EXTRACTED RECORDS:
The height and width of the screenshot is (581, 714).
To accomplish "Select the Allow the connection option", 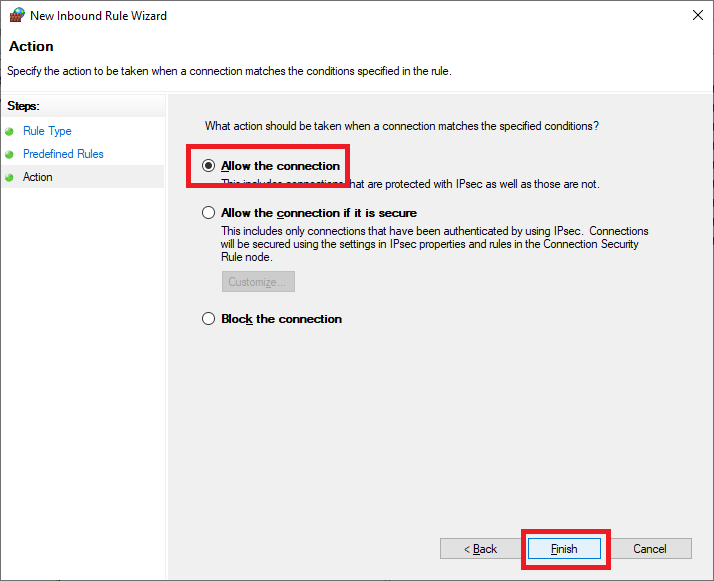I will click(209, 166).
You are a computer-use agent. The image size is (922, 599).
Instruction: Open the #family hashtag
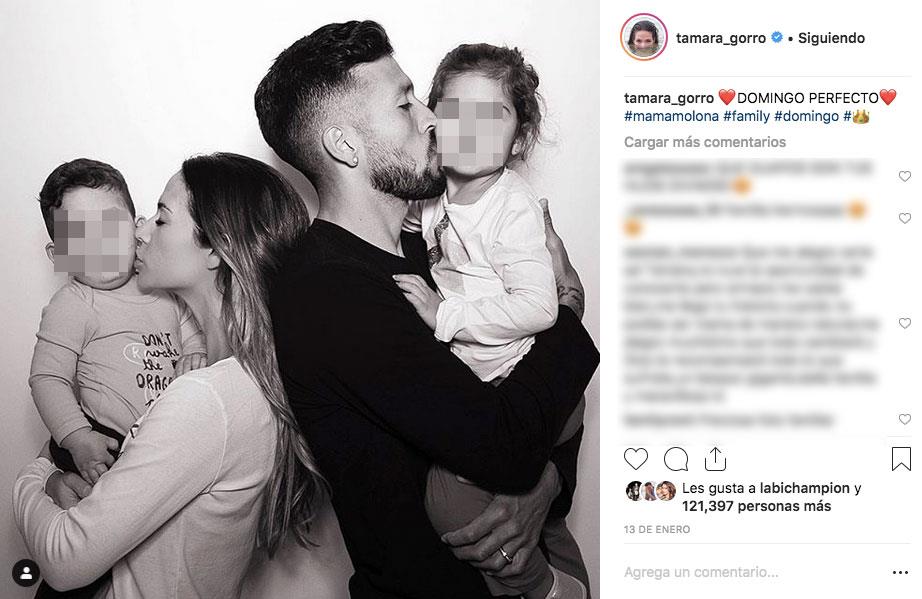(746, 116)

PROBLEM REQUIREMENTS: Return, exactly and without extra lines, everything from the line with "You are a computer-use" through the last line of the material above, both included. Pictures must be dropped.

WRITTEN ANSWER:
You are a computer-use agent. The image size is (922, 599).
Instruction: Open the #family hashtag
(746, 116)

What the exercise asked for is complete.